E lui stesso era il primo a imporsi questa disciplina dissennata, fatta di poco cibo e moltissima palestra. Senza il minimo strappo alla regola, nemmeno il più innocente peccato di gola. Finendo per condurre una vita da moribondo in perfetta salute. Un antenato di quegli ayatollah della leggerezza che oggi vivono da malati per morire sani.
Platone, nemico di ogni eccesso, rimprovera a questo tipo di ortoressici un’attenzione esagerata al proprio corpo che li rende un inutile peso per la polis.
Su questo l’autore della Repubblica non ha dubbi. Le diete non servono a prolungare la vita all’infinito né a produrre highlander performanti e superdotati. Ma a essere felici, operosi e in possesso del giusto equilibrio psicofisico. Che non dipende dall’applicazione pedissequa di format nutrizionali, come facciamo spesso noi, quando ci proponiamo di perdere sette chili in sette giorni.
Ma è il risultato di un circolo virtuoso. Fatto di conoscenza di sé e dei propri limiti. L’effetto di un negoziato tra bisogni e desideri, tra prevenzione e soddisfazione. È in questo senso che
la massima socratica «conosci te stesso» va letta anche alla luce dell’idea platonica della cura di sé. Intesa prima di tutto come capacità di leggere e di ascoltare il proprio organismo, di decifrarne i segnali. E di conseguenza stabilire ciò che è bene e ciò che è male per la salute di ciascuno.
Per questo, secondo Platone, un cittadino responsabile è il miglior medico di se stesso. Nessun luminare può saperne di più e meglio dell’interessato. Siamo a distanza siderale da quell’idea anfetaminica della forma fisica che oggi chiamiamo fitness. E dalle tante mode alimentari lanciate dai guru della nutrizione. Queste sarebbero state considerate delle forme di dietologia per schiavi dagli Ateniesi dell’età di Pericle. Che non a caso distinguono due tipi di medici. Quelli per gli uomini liberi, che dialogano e negoziano le prescrizioni con il malato. E quelli per gli schiavi, che impongono ricette e ordinano regimi come dogmi indiscutibili. Se dunque i Greci non amano gli eccessi, non è certo per sudditanza al diktat della magrezza. Ma per una ragione sociale e politica.
Perché abbuffarsi è il segno di una dismisura disdicevole. Una hybris sempre stigmatizzata, sia sul piano morale che su quello fisico. Perché a fare gli uomini è proprio la misura, la regola. Gli appetiti sregolati sono tipici dei bruti e delle bestie. Come Polifemo che non a caso mangia come un maiale e beve fino a ubriacarsi.
E come Erisíttone, mitico re della Tessaglia, che dopo aver letteralmente divorato tutti gli averi di famiglia, vende perfino sua figlia in cambio di cibo. E alla fine mangia se stesso per placare la sua voracità bulimica. E perfino l’etimologia della parola bulimia — da boûs bue e limós fame — fa capire che gli antichi considerano le grandi abbuffate un comportamento antisociale. Un aggiotaggio delle risorse politicamente scorretto. Molto meglio una dieta sobria ed equilibrata.
Come quelle suggerite da Socrate e dal neoplatonico Porfirio, pane, miele, olio, frutta, verdura, legumi, formaggio. Pochissima carne, poco pesce. E una modica quantità di vino che fa volare il pensiero.
Insomma mangiare di tutto un po’ aiuta a mantenere peso e forma stabili. Evitando le dannosissime diete yo-yo, che fanno male alla salute e alla condotta, su questo sono tutti concordi.
Da Aristotele a Galeno, da Pitagora a Plutarco. È un mangiare sostenibile che diventa contrassegno di civiltà. Critica culturale e ideale politico. Con qualche millennio di anticipo sulla nostra abbondanza frugale.

________

Esercizi da svolgere
1: Secondo il brano sulle diete nell'antica Grecia, da quali parole greche deriva il termine «bulimia»?
2: Trascriva il passo del brano sulle diete nell'antica Grecia che inizia con «Platone, nemico di» e termina con «in sette giorni.».

Materiale fornito
________

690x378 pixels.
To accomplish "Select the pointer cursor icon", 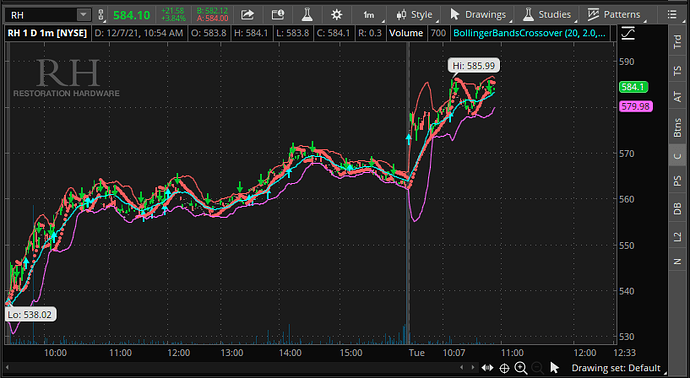I will point(554,368).
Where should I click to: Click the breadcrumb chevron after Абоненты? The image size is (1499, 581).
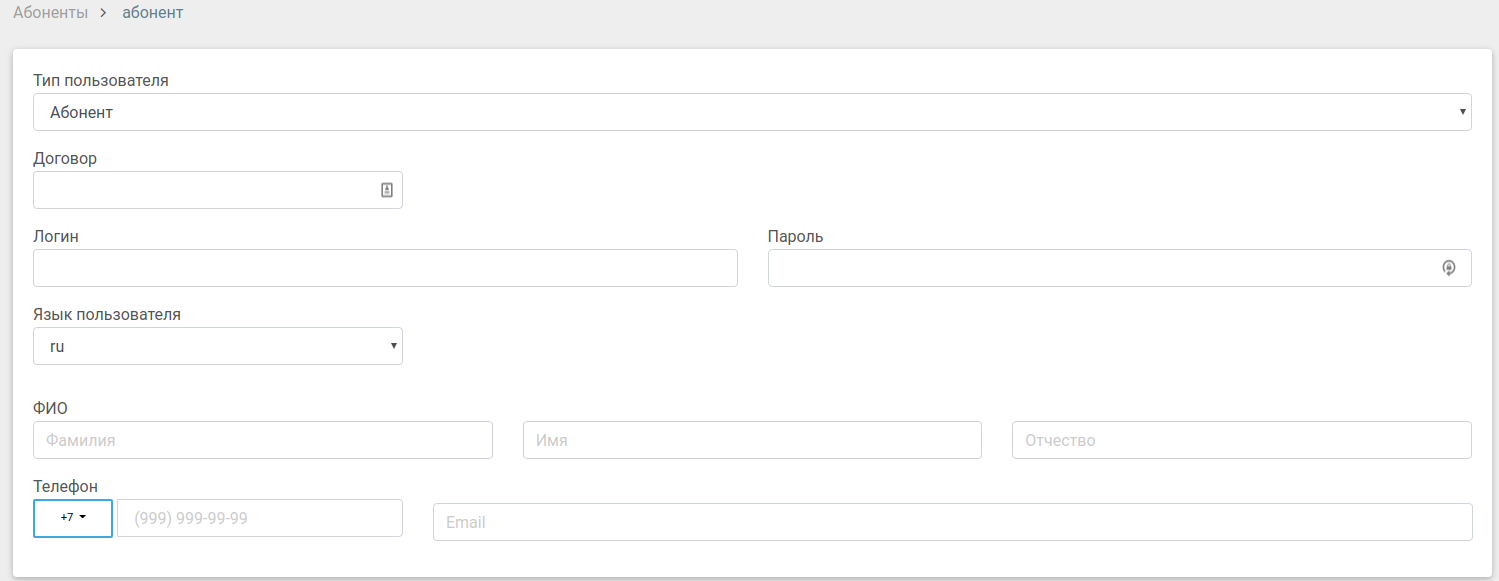coord(102,14)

________

Risposte numerate
1: Da boûs, «bue», e limós, «fame».

2:
Platone, nemico di ogni eccesso, rimprovera a questo tipo di ortoressici un’attenzione esagerata al proprio corpo che li rende un inutile peso per la polis.
Su questo l’autore della Repubblica non ha dubbi. Le diete non servono a prolungare la vita all’infinito né a produrre highlander performanti e superdotati. Ma a essere felici, operosi e in possesso del giusto equilibrio psicofisico. Che non dipende dall’applicazione pedissequa di format nutrizionali, come facciamo spesso noi, quando ci proponiamo di perdere sette chili in sette giorni.